(Stored items)
──────────

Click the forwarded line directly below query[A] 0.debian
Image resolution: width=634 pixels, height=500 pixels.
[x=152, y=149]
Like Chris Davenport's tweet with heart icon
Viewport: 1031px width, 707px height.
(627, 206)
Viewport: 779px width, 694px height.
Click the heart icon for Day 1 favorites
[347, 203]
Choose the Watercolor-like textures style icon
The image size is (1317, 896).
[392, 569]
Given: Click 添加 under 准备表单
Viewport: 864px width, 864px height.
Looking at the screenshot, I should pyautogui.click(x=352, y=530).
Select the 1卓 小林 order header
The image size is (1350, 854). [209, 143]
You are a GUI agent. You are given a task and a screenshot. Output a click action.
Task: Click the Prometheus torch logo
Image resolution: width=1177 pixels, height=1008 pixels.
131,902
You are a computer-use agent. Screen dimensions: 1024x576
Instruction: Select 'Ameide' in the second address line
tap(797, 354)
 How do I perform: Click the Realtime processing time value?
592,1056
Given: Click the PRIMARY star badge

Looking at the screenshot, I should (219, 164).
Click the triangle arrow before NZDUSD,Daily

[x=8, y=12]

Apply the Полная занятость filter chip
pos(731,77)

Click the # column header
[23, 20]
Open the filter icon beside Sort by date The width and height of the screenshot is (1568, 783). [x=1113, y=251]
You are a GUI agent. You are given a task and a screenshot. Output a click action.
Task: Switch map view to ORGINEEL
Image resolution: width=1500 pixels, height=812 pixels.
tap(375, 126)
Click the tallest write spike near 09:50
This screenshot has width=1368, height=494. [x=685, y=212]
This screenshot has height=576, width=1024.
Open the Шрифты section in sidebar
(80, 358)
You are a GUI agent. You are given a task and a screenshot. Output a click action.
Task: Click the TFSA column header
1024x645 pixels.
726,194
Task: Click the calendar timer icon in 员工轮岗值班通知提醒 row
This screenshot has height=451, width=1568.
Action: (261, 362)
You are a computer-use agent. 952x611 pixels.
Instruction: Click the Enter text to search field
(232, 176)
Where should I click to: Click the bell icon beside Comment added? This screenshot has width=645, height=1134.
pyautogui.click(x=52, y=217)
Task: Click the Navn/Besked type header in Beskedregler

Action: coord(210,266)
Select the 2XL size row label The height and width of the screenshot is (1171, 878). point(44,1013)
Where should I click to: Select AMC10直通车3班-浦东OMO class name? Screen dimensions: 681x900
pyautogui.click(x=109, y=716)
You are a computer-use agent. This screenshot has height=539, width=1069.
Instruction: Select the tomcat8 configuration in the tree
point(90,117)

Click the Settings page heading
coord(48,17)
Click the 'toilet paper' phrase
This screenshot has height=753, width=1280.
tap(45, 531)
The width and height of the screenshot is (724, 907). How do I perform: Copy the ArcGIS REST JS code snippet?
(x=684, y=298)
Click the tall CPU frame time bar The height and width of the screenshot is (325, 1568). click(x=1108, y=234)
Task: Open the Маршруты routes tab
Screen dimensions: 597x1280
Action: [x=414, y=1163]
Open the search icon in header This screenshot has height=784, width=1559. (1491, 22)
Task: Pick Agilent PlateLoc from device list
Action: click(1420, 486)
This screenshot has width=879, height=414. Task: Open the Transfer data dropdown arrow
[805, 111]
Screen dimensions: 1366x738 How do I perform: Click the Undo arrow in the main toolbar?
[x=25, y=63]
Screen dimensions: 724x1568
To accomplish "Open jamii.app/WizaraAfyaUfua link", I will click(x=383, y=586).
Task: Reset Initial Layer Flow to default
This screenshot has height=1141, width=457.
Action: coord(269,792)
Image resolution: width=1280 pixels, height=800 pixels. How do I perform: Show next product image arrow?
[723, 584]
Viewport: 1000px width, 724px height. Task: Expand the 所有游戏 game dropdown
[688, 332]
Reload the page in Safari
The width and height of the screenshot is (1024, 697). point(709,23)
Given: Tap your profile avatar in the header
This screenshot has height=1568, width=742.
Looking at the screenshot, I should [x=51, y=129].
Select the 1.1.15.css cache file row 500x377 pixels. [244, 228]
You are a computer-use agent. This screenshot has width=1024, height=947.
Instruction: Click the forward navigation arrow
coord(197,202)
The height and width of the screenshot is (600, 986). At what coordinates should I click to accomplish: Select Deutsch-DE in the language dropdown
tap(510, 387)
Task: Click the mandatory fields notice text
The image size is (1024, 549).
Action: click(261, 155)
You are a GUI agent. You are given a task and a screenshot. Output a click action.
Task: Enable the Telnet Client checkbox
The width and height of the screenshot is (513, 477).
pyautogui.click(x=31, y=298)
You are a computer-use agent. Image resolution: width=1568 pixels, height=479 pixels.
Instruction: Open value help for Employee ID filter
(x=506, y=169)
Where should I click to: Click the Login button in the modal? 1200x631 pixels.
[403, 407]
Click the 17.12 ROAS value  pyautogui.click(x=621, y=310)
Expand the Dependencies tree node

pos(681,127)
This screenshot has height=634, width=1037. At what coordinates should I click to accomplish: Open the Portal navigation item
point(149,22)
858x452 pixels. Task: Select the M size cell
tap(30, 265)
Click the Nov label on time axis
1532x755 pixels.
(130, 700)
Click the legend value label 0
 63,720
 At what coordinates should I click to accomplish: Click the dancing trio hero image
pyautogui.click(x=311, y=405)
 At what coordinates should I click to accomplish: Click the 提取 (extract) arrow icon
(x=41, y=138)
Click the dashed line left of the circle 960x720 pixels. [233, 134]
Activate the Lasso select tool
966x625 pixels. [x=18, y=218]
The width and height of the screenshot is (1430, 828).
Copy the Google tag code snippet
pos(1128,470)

──────────

- _What you will do_
Return every record above exactly, line by line.

- _Output of the task_
Click the forwarded line directly below query[A] 0.debian
Image resolution: width=634 pixels, height=500 pixels.
[x=152, y=149]
Like Chris Davenport's tweet with heart icon
Viewport: 1031px width, 707px height.
(627, 206)
Viewport: 779px width, 694px height.
Click the heart icon for Day 1 favorites
[347, 203]
Choose the Watercolor-like textures style icon
The image size is (1317, 896).
[392, 569]
Given: Click 添加 under 准备表单
Viewport: 864px width, 864px height.
Looking at the screenshot, I should pyautogui.click(x=352, y=530).
Select the 1卓 小林 order header
The image size is (1350, 854). [209, 143]
You are a GUI agent. You are given a task and a screenshot. Output a click action.
Task: Click the Prometheus torch logo
Image resolution: width=1177 pixels, height=1008 pixels.
131,902
You are a computer-use agent. Screen dimensions: 1024x576
Instruction: Select 'Ameide' in the second address line
tap(797, 354)
 How do I perform: Click the Realtime processing time value?
592,1056
Given: Click the PRIMARY star badge

Looking at the screenshot, I should (219, 164).
Click the triangle arrow before NZDUSD,Daily

[x=8, y=12]

Apply the Полная занятость filter chip
pos(731,77)

Click the # column header
[23, 20]
Open the filter icon beside Sort by date The width and height of the screenshot is (1568, 783). [x=1113, y=251]
You are a GUI agent. You are given a task and a screenshot. Output a click action.
Task: Switch map view to ORGINEEL
Image resolution: width=1500 pixels, height=812 pixels.
tap(375, 126)
Click the tallest write spike near 09:50
This screenshot has width=1368, height=494. [x=685, y=212]
This screenshot has height=576, width=1024.
Open the Шрифты section in sidebar
(80, 358)
You are a GUI agent. You are given a task and a screenshot. Output a click action.
Task: Click the TFSA column header
1024x645 pixels.
726,194
Task: Click the calendar timer icon in 员工轮岗值班通知提醒 row
This screenshot has height=451, width=1568.
Action: (261, 362)
You are a computer-use agent. 952x611 pixels.
Instruction: Click the Enter text to search field
(232, 176)
Where should I click to: Click the bell icon beside Comment added? This screenshot has width=645, height=1134.
pyautogui.click(x=52, y=217)
Task: Click the Navn/Besked type header in Beskedregler

Action: coord(210,266)
Select the 2XL size row label The height and width of the screenshot is (1171, 878). point(44,1013)
Where should I click to: Select AMC10直通车3班-浦东OMO class name? Screen dimensions: 681x900
pyautogui.click(x=109, y=716)
You are a computer-use agent. This screenshot has height=539, width=1069.
Instruction: Select the tomcat8 configuration in the tree
point(90,117)

Click the Settings page heading
coord(48,17)
Click the 'toilet paper' phrase
This screenshot has height=753, width=1280.
tap(45, 531)
The width and height of the screenshot is (724, 907). How do I perform: Copy the ArcGIS REST JS code snippet?
(x=684, y=298)
Click the tall CPU frame time bar The height and width of the screenshot is (325, 1568). click(x=1108, y=234)
Task: Open the Маршруты routes tab
Screen dimensions: 597x1280
Action: [x=414, y=1163]
Open the search icon in header This screenshot has height=784, width=1559. (1491, 22)
Task: Pick Agilent PlateLoc from device list
Action: click(1420, 486)
This screenshot has width=879, height=414. Task: Open the Transfer data dropdown arrow
[805, 111]
Screen dimensions: 1366x738 How do I perform: Click the Undo arrow in the main toolbar?
[x=25, y=63]
Screen dimensions: 724x1568
To accomplish "Open jamii.app/WizaraAfyaUfua link", I will click(x=383, y=586).
Task: Reset Initial Layer Flow to default
This screenshot has height=1141, width=457.
Action: coord(269,792)
Image resolution: width=1280 pixels, height=800 pixels. How do I perform: Show next product image arrow?
[723, 584]
Viewport: 1000px width, 724px height. Task: Expand the 所有游戏 game dropdown
[688, 332]
Reload the page in Safari
The width and height of the screenshot is (1024, 697). point(709,23)
Given: Tap your profile avatar in the header
This screenshot has height=1568, width=742.
Looking at the screenshot, I should [x=51, y=129].
Select the 1.1.15.css cache file row 500x377 pixels. [244, 228]
You are a computer-use agent. This screenshot has width=1024, height=947.
Instruction: Click the forward navigation arrow
coord(197,202)
The height and width of the screenshot is (600, 986). At what coordinates should I click to accomplish: Select Deutsch-DE in the language dropdown
tap(510, 387)
Task: Click the mandatory fields notice text
The image size is (1024, 549).
Action: click(261, 155)
You are a GUI agent. You are given a task and a screenshot. Output a click action.
Task: Enable the Telnet Client checkbox
The width and height of the screenshot is (513, 477).
pyautogui.click(x=31, y=298)
You are a computer-use agent. Image resolution: width=1568 pixels, height=479 pixels.
Instruction: Open value help for Employee ID filter
(x=506, y=169)
Where should I click to: Click the Login button in the modal? 1200x631 pixels.
[403, 407]
Click the 17.12 ROAS value  pyautogui.click(x=621, y=310)
Expand the Dependencies tree node

pos(681,127)
This screenshot has height=634, width=1037. At what coordinates should I click to accomplish: Open the Portal navigation item
point(149,22)
858x452 pixels. Task: Select the M size cell
tap(30, 265)
Click the Nov label on time axis
1532x755 pixels.
(130, 700)
Click the legend value label 0
 63,720
 At what coordinates should I click to accomplish: Click the dancing trio hero image
pyautogui.click(x=311, y=405)
 At what coordinates should I click to accomplish: Click the 提取 (extract) arrow icon
(x=41, y=138)
Click the dashed line left of the circle 960x720 pixels. [233, 134]
Activate the Lasso select tool
966x625 pixels. [x=18, y=218]
The width and height of the screenshot is (1430, 828).
Copy the Google tag code snippet
pos(1128,470)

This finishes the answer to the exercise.